Performance issue or something else?

Hi All,

I have the following script which I use in Nagios to check the health of the applications, the problem with it is that the curl part ($TOTAL) does not return anything after running for 2-3 hrs, even though from command line the script runs fine but not from Nagios.

There are 17 invocations of this script in a second. Wonder if its due to the system not able to handle multiple curls at the same time. Though the load and usage on the system seems to be fine.

Can someone try to help and see if we can improve on this script's performance or is it something else.

Thanks,
Jack

#!/bin/bash

read URL < "$1"

TOTAL=`curl -w '\ntotal_time=%{time_total}s' -s -m 3 --connect-timeout 3 $URL |
    perl -n0e '$s=/"alive"/?"OK":"ERROR";($t)=/(total_time.+)/;print "$s $t;0;0;0\n"'`

echo `date`: $TOTAL : $URL >> /tmp/curl.log

STATUS=`echo $TOTAL|awk '{print $1}'`
PERF=`echo $TOTAL|awk '{print $2}'`

case $STATUS in
OK)
echo "$STATUS|$PERF"
echo "curl $URL"
exit 0
;;
WARN)
echo "$STATUS|$PERF"
echo "curl $URL"
exit 1
;;
ERROR)
echo "$STATUS|$PERF"
echo "curl $URL"
exit 2
;;
FATAL)
echo "$STATUS|$PERF"
echo "curl $URL"
exit 2
;;
*)
echo "$STATUS|$PERF"
echo "curl $URL"
exit 2
;;
esac

Here is the curl.log output from when it was returning data and then does not return anything -

Wed Oct 6 15:11:41 PDT 2010: OK total_time=0.015s;0;0;0 : http://URL
Wed Oct 6 15:11:41 PDT 2010: OK total_time=0.021s;0;0;0 : http://URL
Wed Oct 6 15:11:41 PDT 2010: OK total_time=0.016s;0;0;0 : http://URL
Wed Oct 6 15:11:41 PDT 2010: OK total_time=0.017s;0;0;0 : http://URL
Wed Oct 6 15:11:41 PDT 2010: OK total_time=0.024s;0;0;0 : http://URL
Wed Oct 6 15:11:41 PDT 2010: OK total_time=0.017s;0;0;0 : http://URL
Wed Oct 6 15:11:42 PDT 2010: : http://URL
Wed Oct 6 15:11:42 PDT 2010: : http://URL
Wed Oct 6 15:11:42 PDT 2010: : http://URL
Wed Oct 6 15:11:42 PDT 2010: : http://URL

This looks to me like you could get the same information from ping, curl is pretty heavy-duty for just seeing response times in ms.

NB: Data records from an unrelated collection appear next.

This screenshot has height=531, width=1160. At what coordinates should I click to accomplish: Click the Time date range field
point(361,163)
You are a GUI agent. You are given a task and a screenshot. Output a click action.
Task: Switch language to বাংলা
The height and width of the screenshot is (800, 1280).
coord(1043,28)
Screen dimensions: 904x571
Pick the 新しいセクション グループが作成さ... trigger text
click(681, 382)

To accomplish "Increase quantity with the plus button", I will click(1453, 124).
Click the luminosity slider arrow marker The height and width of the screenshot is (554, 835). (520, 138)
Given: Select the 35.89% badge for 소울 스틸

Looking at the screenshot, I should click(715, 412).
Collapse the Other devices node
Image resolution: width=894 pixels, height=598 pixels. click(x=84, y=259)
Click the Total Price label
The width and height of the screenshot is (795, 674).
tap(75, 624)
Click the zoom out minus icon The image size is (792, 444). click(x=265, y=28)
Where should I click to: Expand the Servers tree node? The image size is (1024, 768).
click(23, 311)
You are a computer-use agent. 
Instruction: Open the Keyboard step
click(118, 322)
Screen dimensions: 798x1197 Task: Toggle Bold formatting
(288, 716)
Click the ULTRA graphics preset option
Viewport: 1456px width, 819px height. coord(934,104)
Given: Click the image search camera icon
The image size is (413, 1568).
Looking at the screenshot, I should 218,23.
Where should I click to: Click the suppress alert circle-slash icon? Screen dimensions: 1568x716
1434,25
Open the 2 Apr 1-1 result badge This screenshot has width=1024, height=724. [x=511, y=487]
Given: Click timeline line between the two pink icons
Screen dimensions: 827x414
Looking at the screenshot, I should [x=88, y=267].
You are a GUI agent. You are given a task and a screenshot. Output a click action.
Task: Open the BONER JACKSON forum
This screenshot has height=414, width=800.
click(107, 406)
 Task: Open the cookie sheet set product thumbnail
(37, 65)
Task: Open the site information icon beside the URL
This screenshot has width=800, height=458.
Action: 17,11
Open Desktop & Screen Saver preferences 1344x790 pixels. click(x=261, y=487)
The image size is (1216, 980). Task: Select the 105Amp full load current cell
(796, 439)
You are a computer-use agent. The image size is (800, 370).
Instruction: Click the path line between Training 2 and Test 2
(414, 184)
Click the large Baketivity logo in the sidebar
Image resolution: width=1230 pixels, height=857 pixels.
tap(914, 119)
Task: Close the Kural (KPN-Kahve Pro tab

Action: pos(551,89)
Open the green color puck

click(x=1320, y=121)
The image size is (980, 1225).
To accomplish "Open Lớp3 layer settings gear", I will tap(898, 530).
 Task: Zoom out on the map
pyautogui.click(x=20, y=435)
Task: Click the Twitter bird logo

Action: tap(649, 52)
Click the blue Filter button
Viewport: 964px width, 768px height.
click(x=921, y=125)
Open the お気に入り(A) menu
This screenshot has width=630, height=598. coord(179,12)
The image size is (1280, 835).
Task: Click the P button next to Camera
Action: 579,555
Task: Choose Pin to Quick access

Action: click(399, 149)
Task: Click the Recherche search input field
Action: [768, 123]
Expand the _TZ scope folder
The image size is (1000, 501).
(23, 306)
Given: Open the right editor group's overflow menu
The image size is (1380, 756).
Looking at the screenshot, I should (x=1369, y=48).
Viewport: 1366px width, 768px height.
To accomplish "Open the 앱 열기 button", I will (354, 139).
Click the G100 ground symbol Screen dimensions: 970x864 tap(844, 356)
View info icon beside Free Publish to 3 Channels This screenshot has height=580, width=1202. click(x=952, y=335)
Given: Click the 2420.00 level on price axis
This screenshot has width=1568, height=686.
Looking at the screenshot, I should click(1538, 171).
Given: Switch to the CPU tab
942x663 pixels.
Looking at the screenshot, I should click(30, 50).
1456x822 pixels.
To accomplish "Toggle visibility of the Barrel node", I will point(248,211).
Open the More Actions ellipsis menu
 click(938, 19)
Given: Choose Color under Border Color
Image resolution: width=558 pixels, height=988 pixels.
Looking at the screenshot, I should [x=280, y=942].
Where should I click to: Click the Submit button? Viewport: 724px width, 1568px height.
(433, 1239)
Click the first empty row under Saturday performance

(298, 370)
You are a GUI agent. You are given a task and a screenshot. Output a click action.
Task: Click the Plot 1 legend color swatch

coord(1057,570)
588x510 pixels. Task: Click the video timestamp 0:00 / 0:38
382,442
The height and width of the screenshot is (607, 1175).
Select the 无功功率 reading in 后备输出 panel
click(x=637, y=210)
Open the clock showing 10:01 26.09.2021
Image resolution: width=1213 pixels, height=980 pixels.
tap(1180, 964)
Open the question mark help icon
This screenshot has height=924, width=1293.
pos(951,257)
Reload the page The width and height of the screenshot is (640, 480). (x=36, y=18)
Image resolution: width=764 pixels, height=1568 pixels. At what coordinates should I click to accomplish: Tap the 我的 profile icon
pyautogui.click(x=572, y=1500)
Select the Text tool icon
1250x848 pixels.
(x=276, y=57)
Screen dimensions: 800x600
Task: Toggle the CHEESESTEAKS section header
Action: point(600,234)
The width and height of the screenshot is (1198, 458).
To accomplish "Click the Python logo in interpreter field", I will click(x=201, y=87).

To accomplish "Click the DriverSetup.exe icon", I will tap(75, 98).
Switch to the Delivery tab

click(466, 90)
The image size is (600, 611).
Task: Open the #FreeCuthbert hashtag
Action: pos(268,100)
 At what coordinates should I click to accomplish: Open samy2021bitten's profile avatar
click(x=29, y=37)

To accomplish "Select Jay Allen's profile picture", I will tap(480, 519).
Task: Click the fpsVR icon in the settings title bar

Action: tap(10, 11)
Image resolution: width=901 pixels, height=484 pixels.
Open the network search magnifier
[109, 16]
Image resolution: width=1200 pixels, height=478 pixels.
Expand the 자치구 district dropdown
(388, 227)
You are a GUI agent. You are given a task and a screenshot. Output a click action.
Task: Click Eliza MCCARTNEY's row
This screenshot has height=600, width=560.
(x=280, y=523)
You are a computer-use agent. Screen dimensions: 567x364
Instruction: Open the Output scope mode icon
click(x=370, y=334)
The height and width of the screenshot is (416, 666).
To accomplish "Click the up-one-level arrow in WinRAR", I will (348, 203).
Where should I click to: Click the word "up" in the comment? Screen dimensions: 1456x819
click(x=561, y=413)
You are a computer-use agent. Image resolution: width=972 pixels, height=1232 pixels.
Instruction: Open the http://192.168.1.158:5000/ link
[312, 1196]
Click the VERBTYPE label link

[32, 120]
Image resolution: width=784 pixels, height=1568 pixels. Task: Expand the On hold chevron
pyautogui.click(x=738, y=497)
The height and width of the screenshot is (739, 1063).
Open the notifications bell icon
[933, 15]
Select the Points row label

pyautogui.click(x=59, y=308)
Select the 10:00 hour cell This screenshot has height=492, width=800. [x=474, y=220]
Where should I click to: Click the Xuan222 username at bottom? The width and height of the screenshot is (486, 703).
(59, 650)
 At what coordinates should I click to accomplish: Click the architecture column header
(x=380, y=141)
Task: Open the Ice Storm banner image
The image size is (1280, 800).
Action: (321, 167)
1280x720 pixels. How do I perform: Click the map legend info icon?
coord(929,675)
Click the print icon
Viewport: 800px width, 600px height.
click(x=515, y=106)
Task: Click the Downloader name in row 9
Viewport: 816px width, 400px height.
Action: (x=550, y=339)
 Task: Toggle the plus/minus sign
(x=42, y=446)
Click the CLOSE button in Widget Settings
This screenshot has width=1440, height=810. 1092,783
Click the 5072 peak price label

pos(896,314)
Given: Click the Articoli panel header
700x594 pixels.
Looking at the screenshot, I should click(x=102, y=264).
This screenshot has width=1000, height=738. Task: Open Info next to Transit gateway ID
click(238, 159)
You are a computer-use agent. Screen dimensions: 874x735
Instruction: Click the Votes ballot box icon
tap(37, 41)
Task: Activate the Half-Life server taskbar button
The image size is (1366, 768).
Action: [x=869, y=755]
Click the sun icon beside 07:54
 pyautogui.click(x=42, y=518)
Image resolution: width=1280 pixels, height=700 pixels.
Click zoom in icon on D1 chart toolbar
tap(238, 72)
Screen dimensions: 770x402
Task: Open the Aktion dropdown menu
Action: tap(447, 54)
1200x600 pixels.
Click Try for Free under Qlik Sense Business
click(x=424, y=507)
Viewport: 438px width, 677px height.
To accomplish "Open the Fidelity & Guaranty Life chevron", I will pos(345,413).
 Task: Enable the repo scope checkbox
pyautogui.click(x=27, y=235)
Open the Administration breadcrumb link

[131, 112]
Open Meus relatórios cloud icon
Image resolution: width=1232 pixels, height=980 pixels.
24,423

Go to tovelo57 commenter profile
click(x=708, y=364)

I am guessing you are trying to monitor network "health". There are excellent open source tools for that like nagios -

Nagios - The Industry Standard in IT Infrastructure Monitoring

To answer your question, it looks like the remote service is not responding. You are not checking exit codes from curl.
For example http failure can return a 22. curl has a lot of error codes. They are very important. You need to un-one-liner your code and get the exit code, redirect to a file, check and report errors first, then see what you got in the file. I cannot tell why things are failing at this point.

  curl -w '\ntotal_time=%{time_total}s' -s -m 3 --connect-timeout 3 $URL > somefile
  if [ $? -ne 0 ] ; then
     # play with error code reporting here.
  fi
  # perl code here..... that reads somefile